Collected data:

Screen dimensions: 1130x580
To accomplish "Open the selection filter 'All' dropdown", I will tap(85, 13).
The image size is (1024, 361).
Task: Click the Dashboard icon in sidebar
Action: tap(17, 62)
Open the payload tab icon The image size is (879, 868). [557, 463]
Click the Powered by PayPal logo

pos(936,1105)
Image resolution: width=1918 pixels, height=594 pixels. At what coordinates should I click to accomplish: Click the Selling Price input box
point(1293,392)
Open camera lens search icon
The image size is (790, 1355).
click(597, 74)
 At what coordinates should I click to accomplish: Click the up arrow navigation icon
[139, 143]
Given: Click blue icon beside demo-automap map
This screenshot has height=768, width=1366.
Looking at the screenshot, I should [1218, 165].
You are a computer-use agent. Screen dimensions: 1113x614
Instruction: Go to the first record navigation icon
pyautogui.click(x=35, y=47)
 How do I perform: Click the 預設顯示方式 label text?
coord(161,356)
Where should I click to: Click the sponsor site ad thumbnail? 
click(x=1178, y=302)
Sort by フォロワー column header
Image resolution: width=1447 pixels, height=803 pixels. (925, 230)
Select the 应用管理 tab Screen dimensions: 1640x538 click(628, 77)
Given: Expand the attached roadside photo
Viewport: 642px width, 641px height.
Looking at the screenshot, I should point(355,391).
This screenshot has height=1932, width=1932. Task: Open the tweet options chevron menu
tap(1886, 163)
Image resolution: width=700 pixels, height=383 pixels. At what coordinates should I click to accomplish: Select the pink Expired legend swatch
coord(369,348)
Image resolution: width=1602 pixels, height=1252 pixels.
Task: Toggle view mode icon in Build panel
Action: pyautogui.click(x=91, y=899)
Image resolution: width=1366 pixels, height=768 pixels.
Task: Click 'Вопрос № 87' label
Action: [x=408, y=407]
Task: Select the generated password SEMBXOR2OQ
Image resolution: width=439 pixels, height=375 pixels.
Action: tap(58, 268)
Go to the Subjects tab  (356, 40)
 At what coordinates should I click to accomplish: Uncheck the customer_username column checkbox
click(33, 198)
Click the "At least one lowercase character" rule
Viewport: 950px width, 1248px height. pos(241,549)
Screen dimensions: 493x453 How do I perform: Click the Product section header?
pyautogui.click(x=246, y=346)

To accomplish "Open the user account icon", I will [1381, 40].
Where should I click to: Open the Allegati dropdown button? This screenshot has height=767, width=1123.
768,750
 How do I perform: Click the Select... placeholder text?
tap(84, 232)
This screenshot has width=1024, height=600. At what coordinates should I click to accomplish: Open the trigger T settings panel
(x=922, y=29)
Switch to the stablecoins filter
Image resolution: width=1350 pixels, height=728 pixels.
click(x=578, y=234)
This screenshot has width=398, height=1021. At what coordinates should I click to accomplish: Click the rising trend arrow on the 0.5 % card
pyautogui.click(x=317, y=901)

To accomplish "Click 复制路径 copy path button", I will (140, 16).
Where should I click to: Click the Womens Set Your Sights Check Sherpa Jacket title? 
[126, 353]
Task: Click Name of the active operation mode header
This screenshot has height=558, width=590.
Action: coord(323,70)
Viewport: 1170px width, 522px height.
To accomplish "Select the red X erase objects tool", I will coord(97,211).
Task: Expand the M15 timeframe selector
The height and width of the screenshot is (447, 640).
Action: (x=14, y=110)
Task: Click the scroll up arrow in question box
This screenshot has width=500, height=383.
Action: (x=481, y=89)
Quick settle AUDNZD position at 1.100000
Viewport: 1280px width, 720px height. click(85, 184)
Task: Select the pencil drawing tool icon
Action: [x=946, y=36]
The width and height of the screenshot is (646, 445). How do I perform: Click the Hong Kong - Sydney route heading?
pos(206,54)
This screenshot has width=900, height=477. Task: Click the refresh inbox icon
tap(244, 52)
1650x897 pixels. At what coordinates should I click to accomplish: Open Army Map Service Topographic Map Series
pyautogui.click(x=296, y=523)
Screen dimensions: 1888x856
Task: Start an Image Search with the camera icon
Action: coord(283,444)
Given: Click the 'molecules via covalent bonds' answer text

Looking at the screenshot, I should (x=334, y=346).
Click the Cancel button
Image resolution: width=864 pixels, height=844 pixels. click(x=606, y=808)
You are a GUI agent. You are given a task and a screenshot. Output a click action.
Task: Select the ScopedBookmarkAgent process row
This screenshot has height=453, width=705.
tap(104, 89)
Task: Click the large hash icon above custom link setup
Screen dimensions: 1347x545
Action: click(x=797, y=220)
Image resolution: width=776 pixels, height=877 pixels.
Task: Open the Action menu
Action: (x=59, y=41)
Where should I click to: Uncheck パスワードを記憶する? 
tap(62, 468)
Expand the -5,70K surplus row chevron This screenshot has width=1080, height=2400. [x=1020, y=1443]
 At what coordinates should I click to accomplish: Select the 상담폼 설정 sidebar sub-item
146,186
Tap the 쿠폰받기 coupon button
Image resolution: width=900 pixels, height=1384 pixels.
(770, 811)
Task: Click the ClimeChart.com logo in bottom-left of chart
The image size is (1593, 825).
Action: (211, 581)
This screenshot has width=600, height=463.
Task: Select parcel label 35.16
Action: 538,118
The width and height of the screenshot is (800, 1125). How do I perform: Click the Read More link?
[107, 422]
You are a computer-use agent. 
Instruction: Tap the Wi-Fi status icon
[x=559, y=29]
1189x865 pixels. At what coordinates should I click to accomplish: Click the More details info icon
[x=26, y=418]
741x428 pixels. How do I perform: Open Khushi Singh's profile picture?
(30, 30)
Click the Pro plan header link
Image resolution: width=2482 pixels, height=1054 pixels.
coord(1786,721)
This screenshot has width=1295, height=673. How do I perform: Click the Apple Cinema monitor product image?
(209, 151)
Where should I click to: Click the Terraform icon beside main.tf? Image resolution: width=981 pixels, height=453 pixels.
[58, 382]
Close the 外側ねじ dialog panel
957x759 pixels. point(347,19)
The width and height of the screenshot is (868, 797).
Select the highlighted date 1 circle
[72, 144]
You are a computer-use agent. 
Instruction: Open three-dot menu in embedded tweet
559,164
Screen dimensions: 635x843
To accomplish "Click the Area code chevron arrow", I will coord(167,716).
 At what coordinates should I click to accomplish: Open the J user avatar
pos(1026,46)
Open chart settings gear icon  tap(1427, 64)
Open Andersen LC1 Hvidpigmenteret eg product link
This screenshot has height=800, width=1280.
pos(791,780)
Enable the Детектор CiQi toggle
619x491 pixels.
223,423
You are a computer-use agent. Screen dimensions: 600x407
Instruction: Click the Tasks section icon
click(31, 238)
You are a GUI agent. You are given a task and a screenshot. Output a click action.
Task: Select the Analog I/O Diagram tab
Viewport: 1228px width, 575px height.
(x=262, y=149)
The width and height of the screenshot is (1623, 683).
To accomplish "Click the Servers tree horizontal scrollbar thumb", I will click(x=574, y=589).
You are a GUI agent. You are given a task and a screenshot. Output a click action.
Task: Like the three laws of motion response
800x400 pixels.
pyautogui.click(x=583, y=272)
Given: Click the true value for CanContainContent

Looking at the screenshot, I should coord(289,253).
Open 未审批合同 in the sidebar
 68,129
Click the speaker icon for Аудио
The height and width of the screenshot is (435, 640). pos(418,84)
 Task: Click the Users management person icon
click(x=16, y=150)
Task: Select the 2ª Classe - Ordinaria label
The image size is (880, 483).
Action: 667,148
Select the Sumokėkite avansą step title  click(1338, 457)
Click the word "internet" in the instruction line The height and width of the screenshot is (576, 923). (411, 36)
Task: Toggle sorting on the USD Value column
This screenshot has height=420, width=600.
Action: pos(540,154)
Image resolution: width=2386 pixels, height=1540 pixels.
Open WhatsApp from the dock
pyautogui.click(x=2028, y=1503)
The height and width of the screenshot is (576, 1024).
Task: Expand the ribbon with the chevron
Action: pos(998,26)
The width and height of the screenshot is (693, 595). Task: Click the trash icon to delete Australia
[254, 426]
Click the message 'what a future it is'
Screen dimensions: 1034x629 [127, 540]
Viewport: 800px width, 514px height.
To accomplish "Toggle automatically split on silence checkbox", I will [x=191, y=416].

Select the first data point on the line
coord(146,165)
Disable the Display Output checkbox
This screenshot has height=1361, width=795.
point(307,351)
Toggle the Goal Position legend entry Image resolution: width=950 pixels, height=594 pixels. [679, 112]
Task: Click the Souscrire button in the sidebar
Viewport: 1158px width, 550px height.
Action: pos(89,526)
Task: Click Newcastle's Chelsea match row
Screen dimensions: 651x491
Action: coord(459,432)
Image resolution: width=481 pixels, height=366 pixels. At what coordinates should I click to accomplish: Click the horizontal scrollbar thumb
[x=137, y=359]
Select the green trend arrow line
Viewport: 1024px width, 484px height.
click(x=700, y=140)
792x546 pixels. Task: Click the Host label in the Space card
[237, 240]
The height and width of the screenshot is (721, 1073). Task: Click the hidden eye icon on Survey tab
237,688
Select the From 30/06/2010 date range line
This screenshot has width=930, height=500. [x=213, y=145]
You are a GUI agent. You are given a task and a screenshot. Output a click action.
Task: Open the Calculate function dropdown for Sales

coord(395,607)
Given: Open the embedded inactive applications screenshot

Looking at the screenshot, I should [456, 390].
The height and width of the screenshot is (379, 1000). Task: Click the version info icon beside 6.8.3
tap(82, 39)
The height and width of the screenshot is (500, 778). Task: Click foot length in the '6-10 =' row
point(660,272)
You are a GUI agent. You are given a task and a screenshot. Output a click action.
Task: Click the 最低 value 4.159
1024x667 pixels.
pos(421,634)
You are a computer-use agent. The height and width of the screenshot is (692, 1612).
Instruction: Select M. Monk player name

● **Activity**: Find "Given: Expand the attached roadside photo" in the entries above and copy that whole line exactly, then each line after it through the line that contains "Task: Select the generated".

● **Result of the exercise**:
Given: Expand the attached roadside photo
Viewport: 642px width, 641px height.
Looking at the screenshot, I should point(355,391).
This screenshot has height=1932, width=1932. Task: Open the tweet options chevron menu
tap(1886, 163)
Image resolution: width=700 pixels, height=383 pixels. At what coordinates should I click to accomplish: Select the pink Expired legend swatch
coord(369,348)
Image resolution: width=1602 pixels, height=1252 pixels.
Task: Toggle view mode icon in Build panel
Action: pyautogui.click(x=91, y=899)
Image resolution: width=1366 pixels, height=768 pixels.
Task: Click 'Вопрос № 87' label
Action: [x=408, y=407]
Task: Select the generated password SEMBXOR2OQ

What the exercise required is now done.